⟨

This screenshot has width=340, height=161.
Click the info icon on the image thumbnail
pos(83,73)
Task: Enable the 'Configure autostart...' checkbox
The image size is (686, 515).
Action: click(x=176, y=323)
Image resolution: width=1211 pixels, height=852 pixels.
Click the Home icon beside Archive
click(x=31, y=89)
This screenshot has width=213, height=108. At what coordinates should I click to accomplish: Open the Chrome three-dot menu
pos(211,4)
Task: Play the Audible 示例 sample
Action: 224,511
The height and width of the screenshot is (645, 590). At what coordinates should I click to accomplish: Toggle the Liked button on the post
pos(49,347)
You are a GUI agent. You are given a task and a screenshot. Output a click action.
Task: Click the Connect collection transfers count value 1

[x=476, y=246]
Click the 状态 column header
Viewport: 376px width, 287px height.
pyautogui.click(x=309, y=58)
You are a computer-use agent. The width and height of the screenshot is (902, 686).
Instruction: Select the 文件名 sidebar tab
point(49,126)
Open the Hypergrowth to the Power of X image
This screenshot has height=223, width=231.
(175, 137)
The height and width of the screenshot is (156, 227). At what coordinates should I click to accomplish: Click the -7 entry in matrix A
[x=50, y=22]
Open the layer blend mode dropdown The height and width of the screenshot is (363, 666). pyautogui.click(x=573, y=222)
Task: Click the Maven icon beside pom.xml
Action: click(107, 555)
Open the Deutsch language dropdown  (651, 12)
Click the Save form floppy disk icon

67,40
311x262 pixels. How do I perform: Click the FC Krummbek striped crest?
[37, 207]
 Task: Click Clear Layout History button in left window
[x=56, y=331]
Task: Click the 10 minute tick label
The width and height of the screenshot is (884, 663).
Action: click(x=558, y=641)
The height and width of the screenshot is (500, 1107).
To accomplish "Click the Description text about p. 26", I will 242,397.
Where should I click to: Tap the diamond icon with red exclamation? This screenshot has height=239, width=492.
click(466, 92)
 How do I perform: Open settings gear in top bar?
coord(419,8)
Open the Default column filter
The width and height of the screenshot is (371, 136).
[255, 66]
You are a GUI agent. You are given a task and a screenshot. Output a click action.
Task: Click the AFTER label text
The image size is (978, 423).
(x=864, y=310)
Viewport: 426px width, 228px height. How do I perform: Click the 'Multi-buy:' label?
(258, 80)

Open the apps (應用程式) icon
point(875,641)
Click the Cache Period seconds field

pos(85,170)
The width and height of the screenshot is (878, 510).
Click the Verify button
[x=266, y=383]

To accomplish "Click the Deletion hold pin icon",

⟩

__What you should do__: Which lines above include the word "column"? Pick them out and copy them.

__Problem solution__:
Click the 状态 column header
Open the Default column filter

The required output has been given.